WVU Promotes a Shale Gas Research Center to Finance Committee of Legislature

by Duane Nichols on September 11, 2012

The following report is based on an article by Taylor Kuykendall for the State Journal:

West Virginia University is moving forward with creation of a center for research on the shale gas industry, but it wants the state to designate it as the official center for such research in the state.

Bill Hutchens, vice president for corporate and legal affairs at WVU, spoke to a West Virginia Legislature financial subcommittee on September 10th. Hutchens told the committee the university was going forward anyway, but passage of legislation making the state the official center would facilitate funding opportunities from federal, private and international sources.

“Funding is competitive,” Hutchens said. “If you look at the national landscape, federal research dollars are drying up. … Across the board, federal research dollars (are) getting smaller and smaller and the competition is getting tougher and tougher.”

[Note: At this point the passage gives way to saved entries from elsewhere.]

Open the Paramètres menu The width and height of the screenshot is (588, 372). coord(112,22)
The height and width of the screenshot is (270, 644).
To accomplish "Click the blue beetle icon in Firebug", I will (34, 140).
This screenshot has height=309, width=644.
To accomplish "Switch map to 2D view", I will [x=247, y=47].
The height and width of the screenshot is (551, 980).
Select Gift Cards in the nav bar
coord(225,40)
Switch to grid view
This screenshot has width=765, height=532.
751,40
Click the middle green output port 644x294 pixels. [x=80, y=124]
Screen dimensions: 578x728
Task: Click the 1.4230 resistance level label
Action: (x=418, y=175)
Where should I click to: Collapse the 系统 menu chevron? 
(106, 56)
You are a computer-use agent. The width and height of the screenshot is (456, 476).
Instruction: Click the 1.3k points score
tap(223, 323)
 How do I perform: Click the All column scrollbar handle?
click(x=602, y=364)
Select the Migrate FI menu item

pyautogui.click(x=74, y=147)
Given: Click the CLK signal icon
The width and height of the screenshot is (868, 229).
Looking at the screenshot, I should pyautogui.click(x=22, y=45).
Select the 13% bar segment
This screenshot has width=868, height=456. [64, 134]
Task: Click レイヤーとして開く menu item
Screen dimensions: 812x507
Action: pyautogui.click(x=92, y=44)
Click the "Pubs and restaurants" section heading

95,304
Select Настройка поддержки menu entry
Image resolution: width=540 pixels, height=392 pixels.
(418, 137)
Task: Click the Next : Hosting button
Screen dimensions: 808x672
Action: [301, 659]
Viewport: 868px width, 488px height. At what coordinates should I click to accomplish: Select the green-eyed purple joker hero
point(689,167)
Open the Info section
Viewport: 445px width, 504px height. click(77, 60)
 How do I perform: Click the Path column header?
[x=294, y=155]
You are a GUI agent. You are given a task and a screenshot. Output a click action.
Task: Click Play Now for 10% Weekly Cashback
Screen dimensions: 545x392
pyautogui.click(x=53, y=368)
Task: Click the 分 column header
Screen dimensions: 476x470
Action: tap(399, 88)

The bill would form the Shale Research, Education, Policy and Economic Development Center. The legislation is intended to give WVU more leverage to study the booming shale gas industry, particularly in regions that lie over the Marcellus Shale. The Center would be charged with developing best practices for the industry, including more efficient extraction technologies and environmentally friendly business strategies.

Education committees in the House and Senate have already cleared the bill. At the finance hearing on September 10th, members questioned the composition of funding that would flow into the center. “We hold ourselves to high standards,” Hutchens told the committee. “… You do not take dollars from anyone that tries to dictate conclusions of the research. That’s an understanding on the front end and that’s a firewall you have to place in there.”

Concerns of  academic integrity have come to light at other institutions involved in shale research. Similarly oriented centers at the State University of New York at Buffalo, the University of Texas at Austin and Pennsylvania State University have faced various levels of criticism for researchers’ close ties to industry interests.

Hutchens said private funding is critical and putting up a firewall between those investments and researcher conclusions is an everyday function of academia. He pointed to several large institutions revered for their research and development talents.
“They always take money from private industry,” Hutchens said. “Taking money from a grant does not mean that research will be corrupted. That is the job of the faculty and researchers.”

One project planned for the center is a “transparent well project.” “We will meter and study every aspect from before ground is broken, bulldozing a road into the site on through every bit of the drilling process,” Hutchens said. “Studying the roads, and I mean every part of it, and it’s going to be transparent.” The data that would come from the producing well would be public information.

“These things are going on already. We’re just trying to pool together a nationwide consortium to find some intelligent, safe, efficient way through the future of this industry,” Hutchens said.